O Rapaz do Pijama às Riscas

Opinião:

Nem todos os livros precisam de muitas páginas para passar uma mensagem. Este é um exemplo marcante.
O Rapaz do Pijama às Riscas é um livro sobre o Holocausto, contado sobre a perspectiva de Bruno, uma criança de 9 anos. O livro é pequeno, nem chega a 200 páginas, mas desenganem-se aqueles que acham que é preciso mais páginas para contar esta história. A verdade é que não é o número de palavras que contam, mas sim a forma como se as utiliza. 
Este livro conta-nos a história de Bruno e da sua família – pai, mãe e a irmã Gretel. Bruno chega um dia a casa e vê a criada Maria a empacotar os seus pertences. Quando questiona a mãe sobre isto, a mãe apenas lhe diz que a família vai sair de Berlim pelos “tempos próximos”. 
O menino de 9 anos que é francamente inocente, não consegue compreender porque é que eles têm de se mudar da sua maravilhosa casa em Berlim, que tem 5 pisos e tem um corrimão por onde ele pode escorregar, indeterminadamente para um sítio tão inóspito e desagradável como Acho-Vil (Auschwitz).
Bruno só está preocupado com o facto de neste novo sítio não ter amigos com quem pode brincar, até um dia em que decide percorrer o caminho junto à vedação de arame que se encontra em frente a sua casa, encontra um menino sentado de pernas cruzadas, vestido com um pijama cinzento às riscas. E é aqui que começa a verdadeira história e o começo de uma amizade.

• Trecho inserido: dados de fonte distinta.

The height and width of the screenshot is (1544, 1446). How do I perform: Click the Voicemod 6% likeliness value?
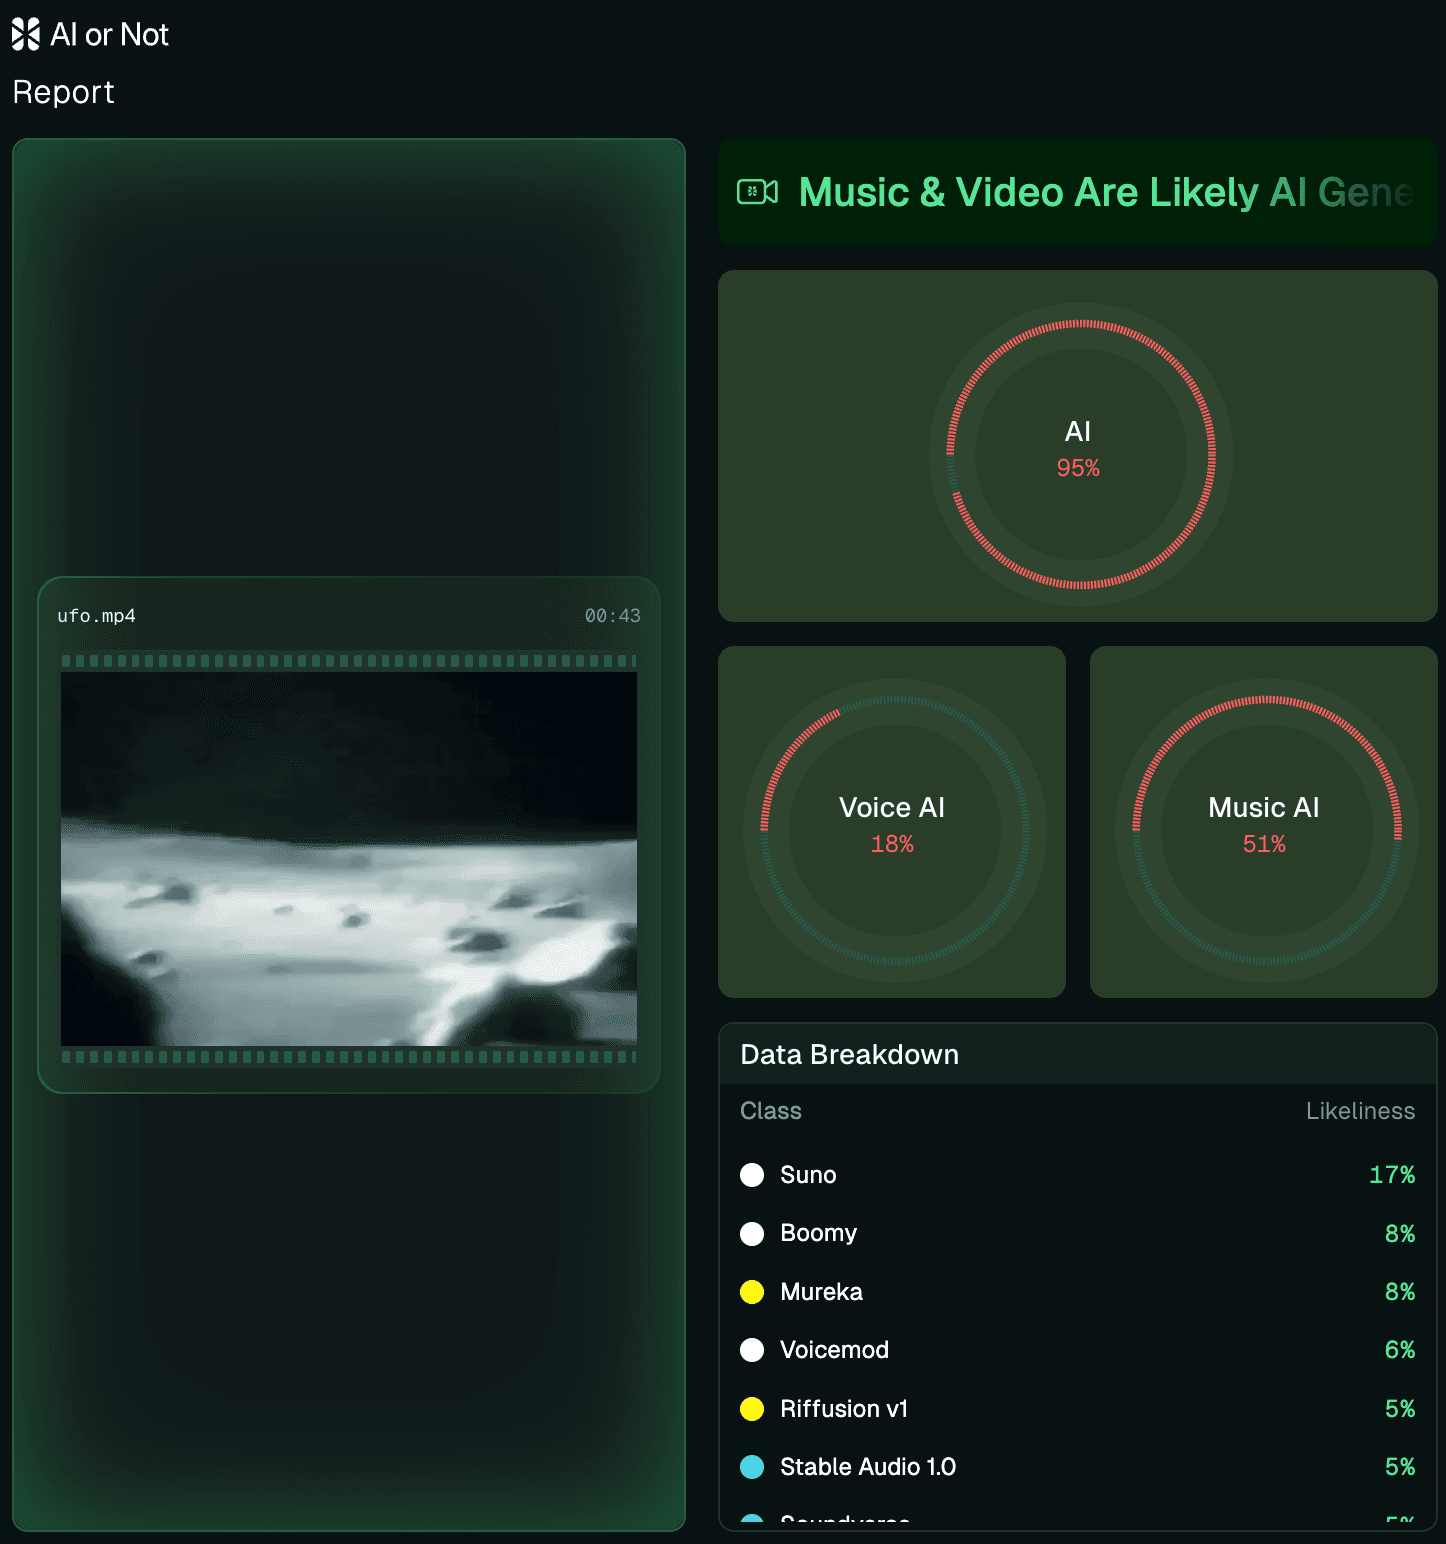click(1399, 1350)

John Boyne acaba por tentar passar uma mensagem, pelos olhos inocentes de Bruno. Embora ache que o autor exagerou um pouco na inocência do menino, com expressões como Acho-Vil (Auschwitz) e Fúria (Führer) acabou por tirar um pouco a credibilidade, ou seriedade, ao relato que o autor nos mostrou. Creio, e posso estar enganada, que um menino de 9 anos, não é assim tão ignorante ou desconhecedor -dizendo melhor- ao ponto de se manter à margem daquilo que acontece, mesmo quando os adultos o tentam ensinar vezes e vezes sem conta. 
Por outro lado, acho que o autor acabou por criar esta personagem propositadamente assim, porque de alguma forma, ele consegue trabalhar com sentimentos que contrastam e que deixam uma marca mais definitiva no leitor. 
Ao criar uma personagem tão inocente como o Bruno, o leitor sente rapidamente empatia pelo menino, o que torna todas as circunstâncias do enredo mais intensas. Acho que foi com este sentimento que o autor jogou e conseguiu ter sucesso naquilo que quis atingir. Só por isso, já valeu a pena a leitura desta pequena obra. 

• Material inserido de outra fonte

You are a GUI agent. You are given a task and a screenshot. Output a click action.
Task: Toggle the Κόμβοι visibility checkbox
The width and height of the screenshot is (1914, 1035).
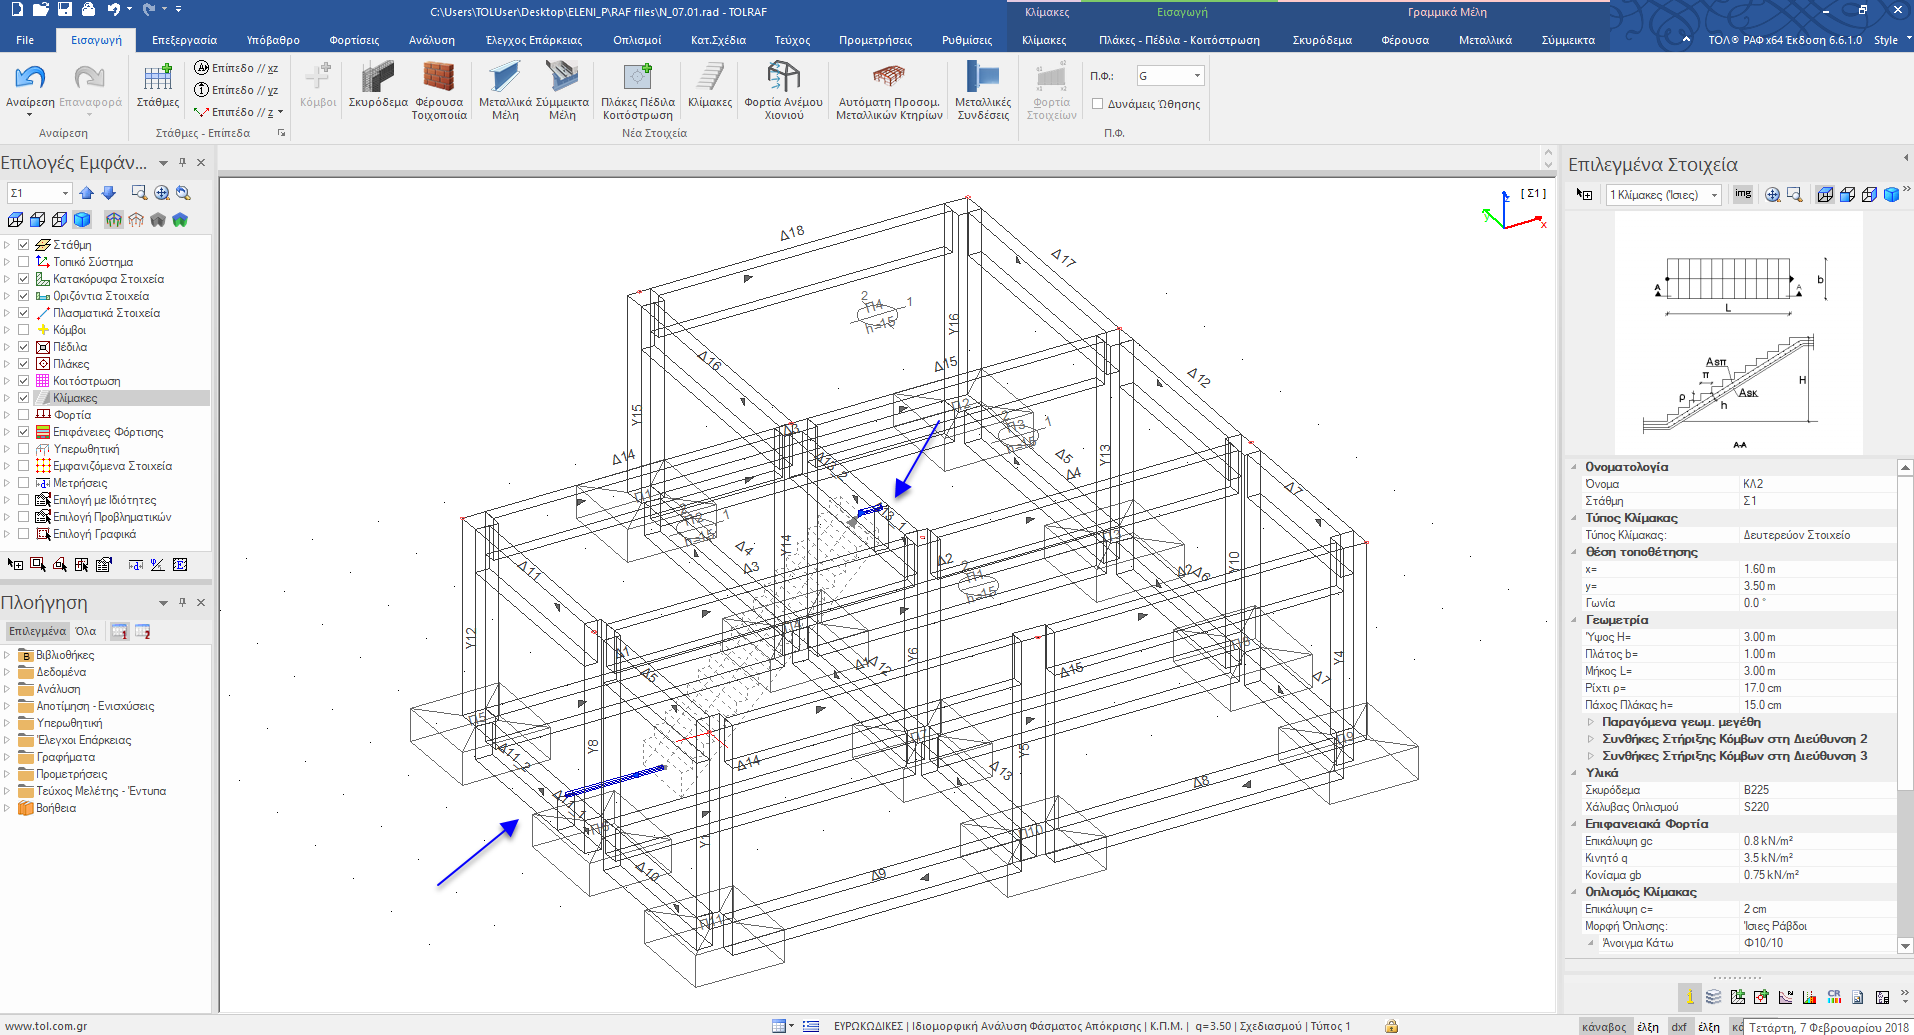pos(23,330)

Assim, o autor focou todos os pontos de interesse: Holocausto, inocência, ignorância, amizade e conseguiu de uma forma bela, falar de algo tão atroz, como foi esta época histórica, ainda que fascinante. É uma leitura que recomendo sem qualquer reservas. E embora possam haver os leitores que achem que o livro poderia estar melhor, haverão outros com certeza, que como eu, aufiram que o autor fala de uma forma bela, que as amizades para a vida podem surgir em qualquer circunstância, em qualquer lugar e podem florescer entre duas crianças que de outra forma, não estariam destinadas a relacionar-se uma com a outra.
É uma obra que nos faz pensar e reflectir que a beleza da vida se pode encontrar até no sítio mais inóspito e desagradável (como certamente é um campo de concentração). E que a amizade não pode ser impedida, mesmo quando as pessoas estão separadas por vedações de arame farpado. 

Acho que John Boyne foi bem sucedido a capturar todos estas nuances e foi uma leitura que me agradou sobremaneira. Recomendo a qualquer pessoa.